Tae
————"Efendim." Hafif önünde eğildikten sonra keskin grilere bakarak sırıttım.
"Anlaşılan seni mutlu edecek bir şey yaşamışsın." Dedi. Masasındaki işaret parmağını ritimle bir şekilde vurarak diğer elindeki viskisinden bir yudum aldı. Bakışları değişmese bile yüzünde ufak bir sırıtmayla bakıyordu.
"Evet. Aradığımız bir kişiyi bulduk. Kaldı geriye altı." Bu haberi vermek için sabah Jimin'in sardığı kolları arasından çıkmak zorunda kalmıştım. Kendi dünyama geçtiğimde uzun zamandır gelmediğim için alışmakta zorluk çekmiştim havasına. Buranın oksijeni daha az,bir insan için yeterli değildi.
Ve ne zaman kendi evrenimizden ayrılıp insanların dünyasına geçiş yapsak orda durduğumuz süre boyunca oranın oksijenine alışmaya başlıyorduk.
"Aferin Tae. Etrafındaki insanları araştırmaya devam et diğerlerini de bulabiliriz belki." Tekrar viskisinden bir yudum aldıktan sonra oturduğu sandalyeden kalkıp karşısındaki orman içerisindeki şehrine döndü.
"Hissediyorum. Çok yakında güç bizim elimizde olacak." Dedi. Babamın gözlerindeki o ifadeden korkuyordum. Öncesinde ne kadar ona karşı çıksamda sonucu benim için iyi olmamıştı. Benim için en iyi seçim onun tarafında olmaktı. Hatırlıyordum küçükken herkesin ilk öğrendiği büyü ilk yardım büyüsü iken benim ilk öğrendiğim büyü birini öldürme büyüsüydü.

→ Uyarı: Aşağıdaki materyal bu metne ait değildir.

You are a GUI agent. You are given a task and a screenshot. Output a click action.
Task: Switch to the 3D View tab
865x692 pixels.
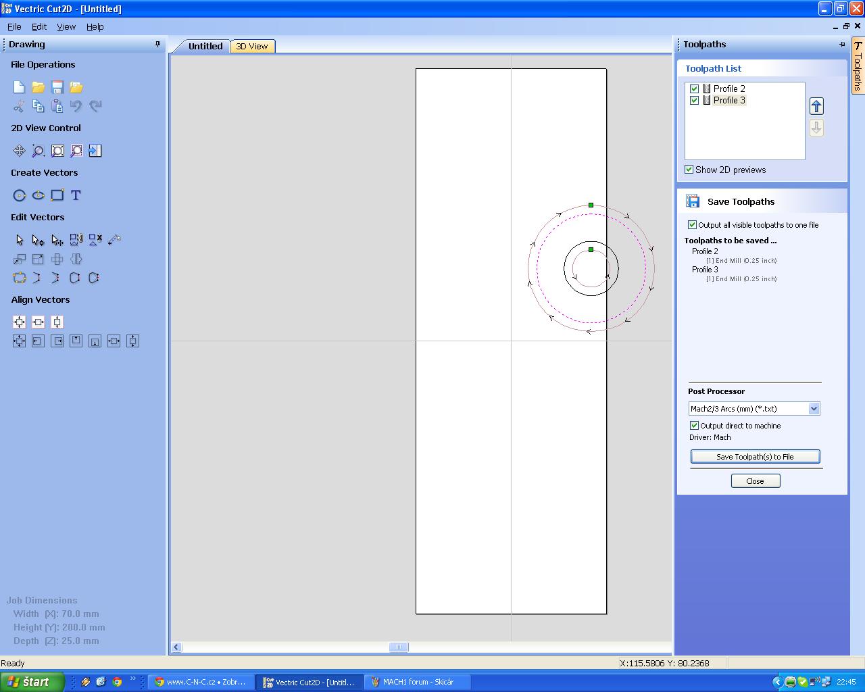(x=252, y=46)
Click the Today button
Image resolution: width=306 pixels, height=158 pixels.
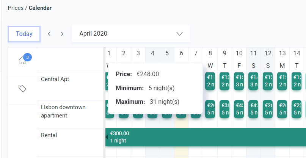pyautogui.click(x=24, y=34)
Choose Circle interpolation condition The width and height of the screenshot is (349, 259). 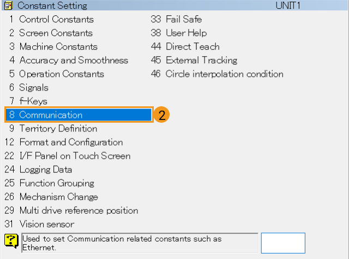224,74
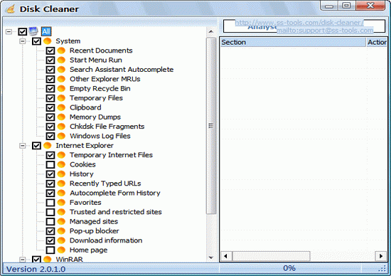Click the Disk Cleaner broom icon in title bar
This screenshot has height=276, width=391.
coord(11,9)
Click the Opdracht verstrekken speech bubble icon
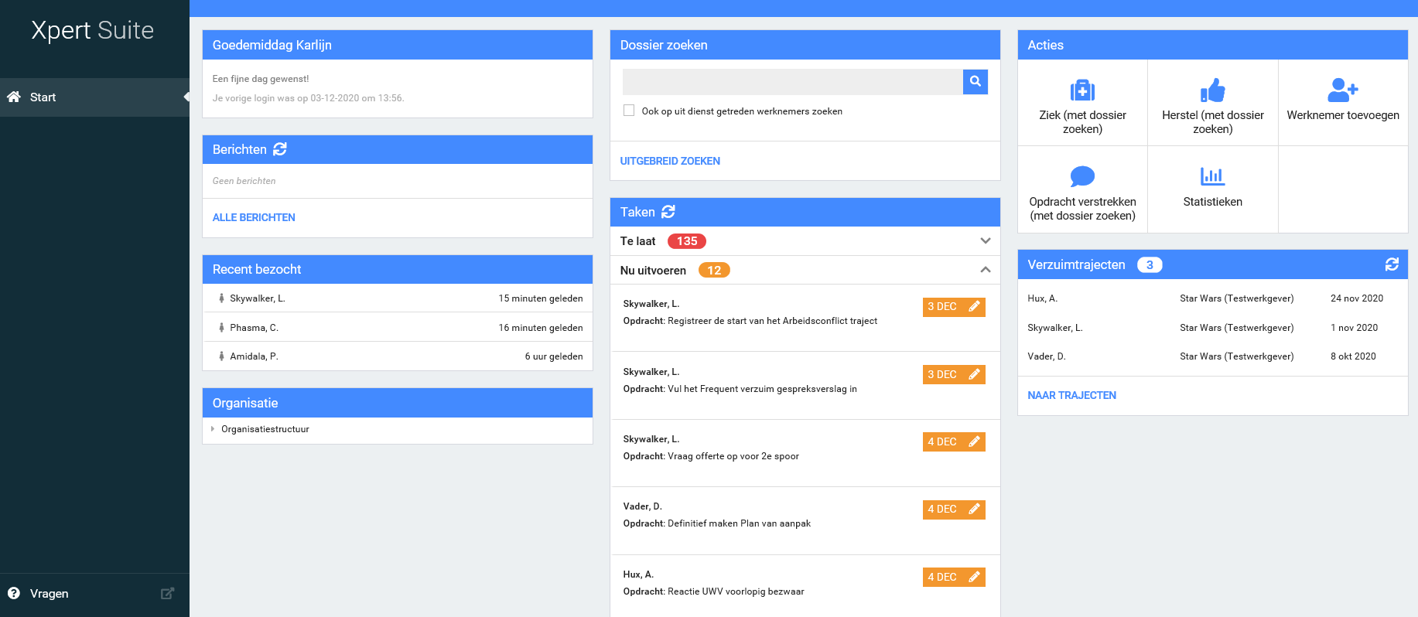Image resolution: width=1418 pixels, height=617 pixels. click(x=1082, y=177)
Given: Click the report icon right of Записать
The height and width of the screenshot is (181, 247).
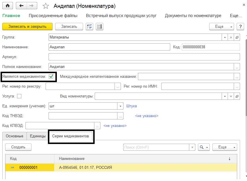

Babam kötü bir insandı. Kendisiyle birlikte arkasında kocaman bir torbayla beni ve etrafımı da sürüklerdi. O torbanın içerisinde bizi kötü yapar dış dünyaya salardı. O zaman savunmasız kalır ve kötünün doğru olduğu bir dünyayı görürdük. Bizi kötülükten koruyan tek kişi ise annemdi. Babam her kötü bir büyü öğrettikten sonra annem gelir sanki telafi etmek istermiş gibi bize iyi bir büyü öğretirdi.
Her bir kötülüğümüzde bu büyülerin arkasına sığınırdık. Kendimizi bu şekilde telafi ederdik. Babamın bizden her öldürmemizi istediği hayvanı öldürmüş,babam hayvanı ölü gördükten sonra annemin öğrettiği diriltme büyüsüyle diriltmiştik.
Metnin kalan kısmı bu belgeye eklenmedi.